Le procès opposant l’Humanité à Guillaume Senet, fondateur du spectacle historico-identitaire Murmures de la cité, s’ouvre ce mercredi 6 mai devant le tribunal judiciaire de Moulins (Allier). Le directeur du quotidien communiste, Fabien Gay, doit faire le déplacement pour défendre « la liberté d’informer » face à ce que plusieurs organisations de gauche dénoncent comme une « procédure bâillon ».

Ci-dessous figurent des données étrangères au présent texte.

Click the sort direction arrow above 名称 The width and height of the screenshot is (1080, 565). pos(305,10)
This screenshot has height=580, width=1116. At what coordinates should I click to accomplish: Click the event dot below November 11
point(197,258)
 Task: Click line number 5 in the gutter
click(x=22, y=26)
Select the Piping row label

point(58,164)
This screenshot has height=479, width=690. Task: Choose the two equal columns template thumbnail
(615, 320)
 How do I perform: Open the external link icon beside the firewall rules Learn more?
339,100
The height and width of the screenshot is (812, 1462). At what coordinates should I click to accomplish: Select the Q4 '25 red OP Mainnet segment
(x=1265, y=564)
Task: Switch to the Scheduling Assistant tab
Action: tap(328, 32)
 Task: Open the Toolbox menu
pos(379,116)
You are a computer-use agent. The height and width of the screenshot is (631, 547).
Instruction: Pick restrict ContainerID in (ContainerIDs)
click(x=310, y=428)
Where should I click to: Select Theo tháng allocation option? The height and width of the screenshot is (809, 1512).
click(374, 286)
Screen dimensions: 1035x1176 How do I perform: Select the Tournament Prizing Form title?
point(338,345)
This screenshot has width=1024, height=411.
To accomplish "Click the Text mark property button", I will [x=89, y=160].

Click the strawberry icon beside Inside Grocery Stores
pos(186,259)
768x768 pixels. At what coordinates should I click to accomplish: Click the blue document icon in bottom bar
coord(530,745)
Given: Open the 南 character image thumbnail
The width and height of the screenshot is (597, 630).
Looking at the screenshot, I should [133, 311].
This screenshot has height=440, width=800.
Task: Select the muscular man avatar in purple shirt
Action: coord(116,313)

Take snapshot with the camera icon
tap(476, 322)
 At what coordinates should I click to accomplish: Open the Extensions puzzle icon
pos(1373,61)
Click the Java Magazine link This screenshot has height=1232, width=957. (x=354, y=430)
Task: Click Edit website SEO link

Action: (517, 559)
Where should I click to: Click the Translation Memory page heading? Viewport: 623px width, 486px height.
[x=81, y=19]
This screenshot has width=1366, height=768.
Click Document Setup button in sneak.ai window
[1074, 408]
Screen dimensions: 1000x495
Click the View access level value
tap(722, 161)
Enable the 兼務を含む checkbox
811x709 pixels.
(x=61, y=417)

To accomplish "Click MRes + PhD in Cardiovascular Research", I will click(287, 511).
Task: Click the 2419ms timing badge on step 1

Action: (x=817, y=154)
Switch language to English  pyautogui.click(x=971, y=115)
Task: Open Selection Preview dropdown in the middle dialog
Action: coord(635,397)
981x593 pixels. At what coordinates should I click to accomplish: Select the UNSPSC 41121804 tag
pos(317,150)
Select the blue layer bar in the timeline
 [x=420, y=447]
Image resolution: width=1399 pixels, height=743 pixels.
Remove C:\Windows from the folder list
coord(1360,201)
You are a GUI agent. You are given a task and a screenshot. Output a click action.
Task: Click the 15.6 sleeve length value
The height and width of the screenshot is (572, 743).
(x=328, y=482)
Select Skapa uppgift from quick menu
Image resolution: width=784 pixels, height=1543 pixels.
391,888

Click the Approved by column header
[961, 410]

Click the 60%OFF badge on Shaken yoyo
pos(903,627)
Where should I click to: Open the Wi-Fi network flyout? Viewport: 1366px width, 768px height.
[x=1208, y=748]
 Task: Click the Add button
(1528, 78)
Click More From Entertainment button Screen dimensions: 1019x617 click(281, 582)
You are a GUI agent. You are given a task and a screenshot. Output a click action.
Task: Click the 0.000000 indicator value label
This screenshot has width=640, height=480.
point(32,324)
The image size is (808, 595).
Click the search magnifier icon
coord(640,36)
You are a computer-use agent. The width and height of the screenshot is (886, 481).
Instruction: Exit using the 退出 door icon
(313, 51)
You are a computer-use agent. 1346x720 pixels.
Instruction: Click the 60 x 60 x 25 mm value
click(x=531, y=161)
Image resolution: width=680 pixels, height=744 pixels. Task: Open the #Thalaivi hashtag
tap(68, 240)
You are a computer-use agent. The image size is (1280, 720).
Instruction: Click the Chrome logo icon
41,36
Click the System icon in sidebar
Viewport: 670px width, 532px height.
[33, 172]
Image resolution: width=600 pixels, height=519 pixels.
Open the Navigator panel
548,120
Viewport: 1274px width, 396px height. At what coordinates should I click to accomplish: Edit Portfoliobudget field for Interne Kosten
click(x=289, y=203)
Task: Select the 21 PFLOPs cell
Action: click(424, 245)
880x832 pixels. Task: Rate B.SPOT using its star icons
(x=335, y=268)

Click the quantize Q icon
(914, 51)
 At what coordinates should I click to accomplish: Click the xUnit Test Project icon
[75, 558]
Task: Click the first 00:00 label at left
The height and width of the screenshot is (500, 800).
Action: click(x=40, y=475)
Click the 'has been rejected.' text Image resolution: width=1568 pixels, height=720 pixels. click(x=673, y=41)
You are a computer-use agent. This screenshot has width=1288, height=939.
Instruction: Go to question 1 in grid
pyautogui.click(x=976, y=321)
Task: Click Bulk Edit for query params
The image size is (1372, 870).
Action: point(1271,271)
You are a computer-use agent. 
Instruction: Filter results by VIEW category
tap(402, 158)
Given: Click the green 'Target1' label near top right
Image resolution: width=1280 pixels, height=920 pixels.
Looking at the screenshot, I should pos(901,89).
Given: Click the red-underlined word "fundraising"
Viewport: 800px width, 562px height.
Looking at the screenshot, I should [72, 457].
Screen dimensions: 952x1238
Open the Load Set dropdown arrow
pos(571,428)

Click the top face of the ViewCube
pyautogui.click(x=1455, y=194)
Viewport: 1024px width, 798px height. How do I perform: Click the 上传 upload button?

À l’origine du contentieux, un article publié en juillet 2025 par l’Humanité sur la première édition de Murmures de la cité, spectacle présenté comme un récit de « l’histoire de France éternelle ». Le journal y décrivait notamment une séquence d’ouverture montrant pendant plusieurs minutes des drapeaux nazis projetés sur la façade du Centre national du costume et de la scène de Moulins. Guillaume Senet poursuit le quotidien pour diffamation, contestant des « accusations à caractère nazi ».
Âgé de 25 ans et étudiant en droit, Guillaume Senet revendique un projet enraciné dans une vision identitaire et catholique traditionaliste. Son nom est également associé au groupuscule Sophia Polis, qui organise des universités d’été réunissant des figures de l’extrême droite radicale. Plusieurs enquêtes de presse ont aussi documenté les liens du projet avec l’institut Iliade, cercle de réflexion identitaire, ainsi qu’avec le Fonds du bien commun du milliardaire Pierre-Édouard Stérin.
Interrogé le 30 avril au Sénat lors d’une audition sur le financement de structures privées, Guillaume Senet a tenté de dissocier Murmures de la cité et Sophia Polis, tout en reconnaissant l’existence de « bénévoles en commun ». Il était également questionné sur des tee-shirts reprenant une citation de Robert Brasillach, écrivain collaborationniste condamné après la Libération.
Dans l’Allier, syndicats et responsables politiques dénoncent depuis plusieurs mois une montée des tensions autour des mobilisations antifascistes locales. Le quotidien La Montagne fait lui aussi l’objet d’une procédure similaire. Des militants syndicaux de la CGT et de la FSU, déjà visés par des menaces, affirment également être la cible de plaintes répétées.
Le délibéré a été renvoyé au 3 juin.